Bon j'ai déjà changé d'avis 10 fois sur ce film.
Faut dire que l'affiche était belle et le projet alléchant puisqu'on se souvient bien de la main baladeuse de "J'ai perdu mon corps", premier long-métrage très réussi de Clapin.
L'idée du scénario de se pencher, non pas du côté du héros et de l'épopée spatiale qui n'apparaît qu'en filigrane, mais du côté de ceux qui restent "pendant ce temps sur terre", était elle aussi prometteuse.
Et je n'ai pas boudé mon plaisir devant ce film sensoriel qui m'a mis immédiatement dans une ambiance Gerardmienne, ma bande sûre et les cris pré-séance en moins.
J'ai été assez captivée par Meghan Northman et happée par l'ambiance sonore omniprésente comme si le film souhaitait capturer par le son, la matière et la texture des choses (à la façon d'Under the skin même si la comparaison fait un peu mal). D'ailleurs pas de bonhomme vert ici, la rencontre du 3e type se fait essentiellement par la voix.
Je crois que ce que j'aime souvent dans les films fantastiques à petit budget c'est qu'ils sont obligés de redoubler de créativité, d'invention, et ça rend paradoxellement les choses souvent plus crédibles, plus bricolées, plus ludiques : l'objet non identifié qu'elle tente de retirer de son oreille (véritable scène de body horror), la scène du lampadaire, les moments en arrière plan dans la forêt, le visage modifié de son ami "contaminé"... J'ai eu un petit frisson d'angoisse ici et là.
Mais c'est vrai qu'une fois passés les premiers effets, il me reste quelques doutes quant à l'écriture du scénario.

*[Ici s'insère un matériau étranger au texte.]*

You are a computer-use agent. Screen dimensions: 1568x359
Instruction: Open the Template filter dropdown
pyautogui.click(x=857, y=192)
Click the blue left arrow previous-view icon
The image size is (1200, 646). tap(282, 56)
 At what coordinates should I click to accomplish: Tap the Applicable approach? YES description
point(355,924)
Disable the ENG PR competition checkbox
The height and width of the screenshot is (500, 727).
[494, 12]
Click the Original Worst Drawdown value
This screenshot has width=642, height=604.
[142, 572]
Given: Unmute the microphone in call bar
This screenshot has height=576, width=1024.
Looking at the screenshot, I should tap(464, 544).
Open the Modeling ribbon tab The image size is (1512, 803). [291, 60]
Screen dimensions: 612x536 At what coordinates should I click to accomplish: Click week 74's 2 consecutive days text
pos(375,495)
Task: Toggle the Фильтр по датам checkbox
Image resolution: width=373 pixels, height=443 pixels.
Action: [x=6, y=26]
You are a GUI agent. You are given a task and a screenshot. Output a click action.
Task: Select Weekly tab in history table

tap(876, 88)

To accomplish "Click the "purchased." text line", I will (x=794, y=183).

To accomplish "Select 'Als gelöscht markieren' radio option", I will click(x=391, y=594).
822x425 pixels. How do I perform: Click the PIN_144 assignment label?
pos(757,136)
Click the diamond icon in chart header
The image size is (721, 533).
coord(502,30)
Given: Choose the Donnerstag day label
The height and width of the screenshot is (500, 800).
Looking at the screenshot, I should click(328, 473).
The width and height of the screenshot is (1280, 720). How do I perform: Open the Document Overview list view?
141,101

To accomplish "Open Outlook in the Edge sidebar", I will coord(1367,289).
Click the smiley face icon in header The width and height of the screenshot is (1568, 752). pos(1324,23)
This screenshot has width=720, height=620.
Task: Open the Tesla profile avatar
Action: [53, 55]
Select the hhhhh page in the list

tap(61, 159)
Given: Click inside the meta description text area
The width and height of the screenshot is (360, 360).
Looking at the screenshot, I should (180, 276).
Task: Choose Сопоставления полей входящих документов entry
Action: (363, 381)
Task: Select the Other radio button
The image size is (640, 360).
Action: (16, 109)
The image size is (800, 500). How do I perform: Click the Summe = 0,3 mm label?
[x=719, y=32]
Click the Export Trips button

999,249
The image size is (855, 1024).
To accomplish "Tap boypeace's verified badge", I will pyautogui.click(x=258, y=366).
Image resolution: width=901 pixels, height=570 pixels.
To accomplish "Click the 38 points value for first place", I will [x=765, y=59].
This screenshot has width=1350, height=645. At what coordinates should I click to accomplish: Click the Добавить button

On sent que le réal a des prétentions de réflexions quasi philosophiques mais je regrette qu'il n'approche pas davantage le malaise que ses questions suscitent. Que vaut une vie ? Comment déterminer qu'une vie vaut plus qu'une autre ?
Les solutions d'Elsa se tournent vers l'inutile : les vieux, les malades, les déprimés. D'ailleurs sa décision de libérer sa dernière proie ne se fait qu'après que celui-ci lui ait fait part de ses ambitions, ses projets. Il a réussi son entretien d'embauche, sa vie est sauve. Tchin !
Est-ce que ça ne ferait pas un tout petit peu écho à notre monde capitaliste qui trie et piétine ses déchets les plus impurs ? On garde les méritants, les bien nés, les compétents. On se débarrasse de ceux qui ne rentrent pas dans le moule normatif, les fous, les grabataires, les fauchés... les inutiles en somme.
Ca rejoint la question d'Elsa d'ailleurs : que devient-elle alors qu'elle traverse un deuil qui ne lui permet plus de jouer le jeu des civilisés ? A t-elle toujours une place dans cette société ? Sa mère la sermonne : "pour être heureux, il faut le décider" (à coup de somnifères et d'alcool semble t-il). Pas de place pour la tristesse, la douleur, le rêve, l'inutile.
C'est là qu'arrive la fin et les nombreuses interprétations possibles qui lui sont associées. Si cette fin ouverte aurait pu me séduire, elle me conforte ici un peu dans l'idée que le réal ne sait pas tout à fait ce qu'il veut dire ni où il veut aller.
Voici tout de même mon interprétation :
ne parvenant plus à vivre pleinement sa vie depuis le décès de son frère, l'échange avec le jeune homme dans la voiture lui fait réaliser qu'elle est sans projet, sans avenir ("inutile", on y revient). Elle décide ainsi de se sacrifier pour son frère. La dernière scène serait donc le rêve (enfin !) dans lequel les extra-terrestres l'ont mis (avec un chien et une plage en vrai c'est cool).
Un petit goût d'inachevé donc mais plein de sensations cool qui donnent déjà envie du suivant.